We also know that the wavelength we are talking about it here is not the wavelength of some electromagnetic wave, like light. It’s the wavelength of a de Broglie wave, i.e. a matter wave: such wave is represented by an (oscillating) complex number – so we need to keep track of a real and an imaginary part – representing a so-called probability amplitude Ψ(x, t) whose modulus squared (│Ψ(x, t)│2) is the probability of actually detecting the electron at point x at time t. [The purists will say that complex numbers can’t oscillate – but I am sure you get the idea.]

You should read the phrase above twice: we cannot know where the electron actually is. We can only calculate probabilities (and, of course, compare them with the probabilities we get from experiments). Hence, when the wave function tells us the probability is greatest at point x at time t, then we may be lucky when we actually probe point x at time t and find it there, but it may also not be there. In fact, the probability of finding it exactly at some point x at some definite time t is zero. That’s just a characteristic of such probability density functions: we need to probe some region Δx in some time interval Δt.

If you think that is not very satisfactory, there’s actually a very common-sense explanation that has nothing to do with quantum mechanics: our scientific instruments do not allow us to go beyond a certain scale anyway. Indeed, the resolution of the best electron microscopes, for example, is some 50 picometer (1 pm = 1×10–12 m): that’s small (and resolutions get higher by the year), but so it implies that we are not looking at points – as defined in math that is: so that’s something with zero dimension – but at pixels of size Δx = 50×10–12 m.

The same goes for time. Time is measured by atomic clocks nowadays but even these clocks do ‘tick’, and these ‘ticks’ are discrete. Atomic clocks take advantage of the property of atoms to resonate at extremely consistent frequencies.

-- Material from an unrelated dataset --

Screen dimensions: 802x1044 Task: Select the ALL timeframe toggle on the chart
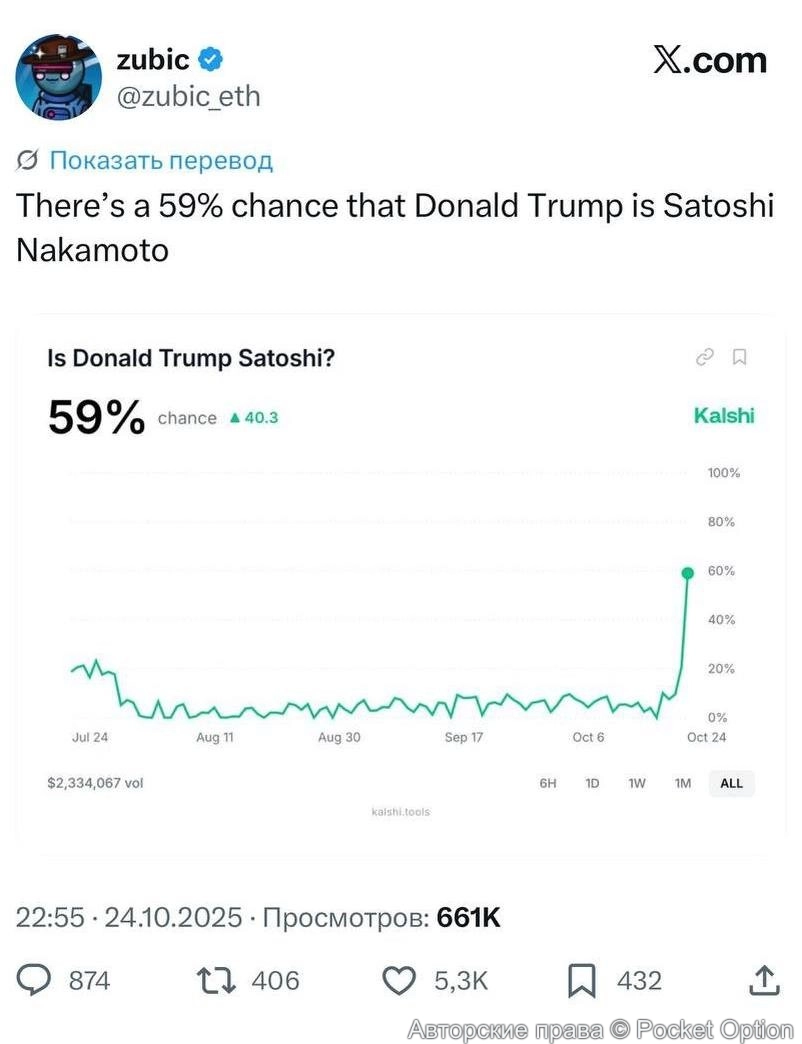pos(731,784)
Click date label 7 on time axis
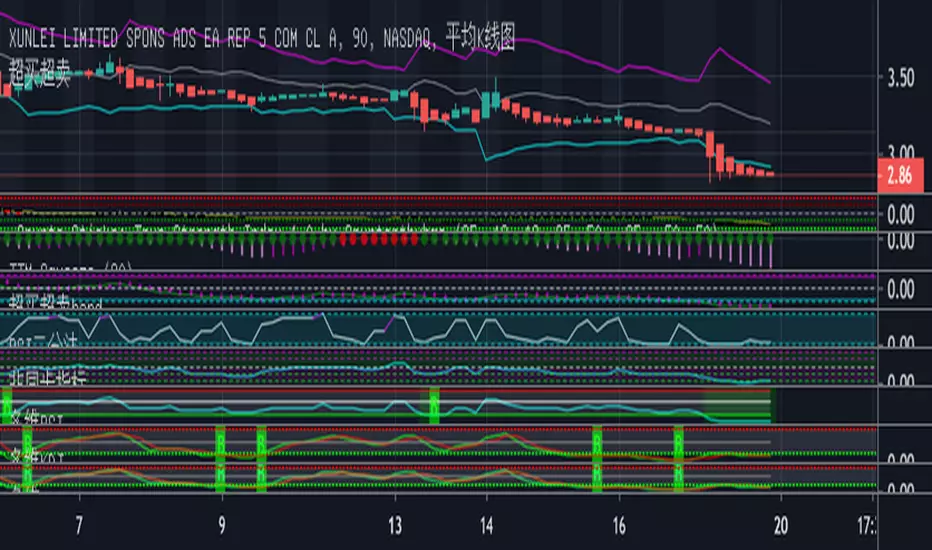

I’ll say something more about resonance soon – because it’s very relevant for what I am writing about in this post – but, for the moment, just note that, for example, Caesium-133 (which was used to build the first atomic clock) oscillates at 9,192,631,770 cycles per second. In fact, the International Bureau of Standards and Weights re-defined the (time) second in 1967 to correspond to “the duration of 9,192,631,770 periods of the radiation corresponding to the transition between the two hyperfine levels of the ground state of the Caesium-133 atom at rest at a temperature of 0 K.”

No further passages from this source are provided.